What is needed → Rescale the entries starting at the beginning of the entries and ending at the line containing "pos(140,67)", rewriting all of those lines with the requests included. Multiply each coordinate in the answers by 1.35 and round it to a whole number, with halves rounding up, and leave the numbers in the requests unchanged.

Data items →
+ + + + +

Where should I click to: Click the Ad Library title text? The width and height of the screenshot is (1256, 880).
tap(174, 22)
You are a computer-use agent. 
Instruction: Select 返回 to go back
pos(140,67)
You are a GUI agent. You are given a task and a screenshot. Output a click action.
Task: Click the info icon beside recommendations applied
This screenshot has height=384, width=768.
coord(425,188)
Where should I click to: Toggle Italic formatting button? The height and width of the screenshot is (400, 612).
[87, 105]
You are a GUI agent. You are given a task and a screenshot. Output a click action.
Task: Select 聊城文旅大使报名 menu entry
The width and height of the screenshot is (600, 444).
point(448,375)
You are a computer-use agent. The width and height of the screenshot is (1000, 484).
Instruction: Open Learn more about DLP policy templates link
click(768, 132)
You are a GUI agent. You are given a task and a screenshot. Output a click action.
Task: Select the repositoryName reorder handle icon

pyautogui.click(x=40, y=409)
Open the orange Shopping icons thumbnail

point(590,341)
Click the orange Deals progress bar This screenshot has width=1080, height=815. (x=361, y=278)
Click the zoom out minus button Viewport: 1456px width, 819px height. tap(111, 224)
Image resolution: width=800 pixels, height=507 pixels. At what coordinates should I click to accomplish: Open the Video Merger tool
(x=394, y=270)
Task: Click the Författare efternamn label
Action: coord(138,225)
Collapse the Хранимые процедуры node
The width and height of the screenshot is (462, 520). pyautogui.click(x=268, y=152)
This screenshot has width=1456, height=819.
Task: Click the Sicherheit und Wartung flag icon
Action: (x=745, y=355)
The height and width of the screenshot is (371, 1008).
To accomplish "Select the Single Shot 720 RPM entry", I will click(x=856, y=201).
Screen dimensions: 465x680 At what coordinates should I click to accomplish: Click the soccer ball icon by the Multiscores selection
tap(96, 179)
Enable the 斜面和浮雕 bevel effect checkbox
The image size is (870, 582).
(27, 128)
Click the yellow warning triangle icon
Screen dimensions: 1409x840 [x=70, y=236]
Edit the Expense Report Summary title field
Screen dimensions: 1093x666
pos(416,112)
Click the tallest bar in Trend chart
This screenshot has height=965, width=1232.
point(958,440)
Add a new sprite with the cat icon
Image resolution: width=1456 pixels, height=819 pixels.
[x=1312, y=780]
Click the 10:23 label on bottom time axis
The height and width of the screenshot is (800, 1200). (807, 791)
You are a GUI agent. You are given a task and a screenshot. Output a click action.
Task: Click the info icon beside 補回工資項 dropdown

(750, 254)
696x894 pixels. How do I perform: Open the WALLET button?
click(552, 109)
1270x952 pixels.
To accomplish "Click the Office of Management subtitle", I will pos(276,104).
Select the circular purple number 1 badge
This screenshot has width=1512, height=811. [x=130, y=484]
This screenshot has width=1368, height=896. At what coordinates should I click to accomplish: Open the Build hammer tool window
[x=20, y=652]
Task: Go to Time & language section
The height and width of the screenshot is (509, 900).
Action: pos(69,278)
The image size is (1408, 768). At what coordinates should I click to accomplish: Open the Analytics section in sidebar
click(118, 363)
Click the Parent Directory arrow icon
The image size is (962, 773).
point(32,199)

+ + + + +

Output for this exercise →
Where should I click to: Click the Ad Library title text? The width and height of the screenshot is (1256, 880).
tap(235, 30)
You are a computer-use agent. 
Instruction: Select 返回 to go back
pos(189,90)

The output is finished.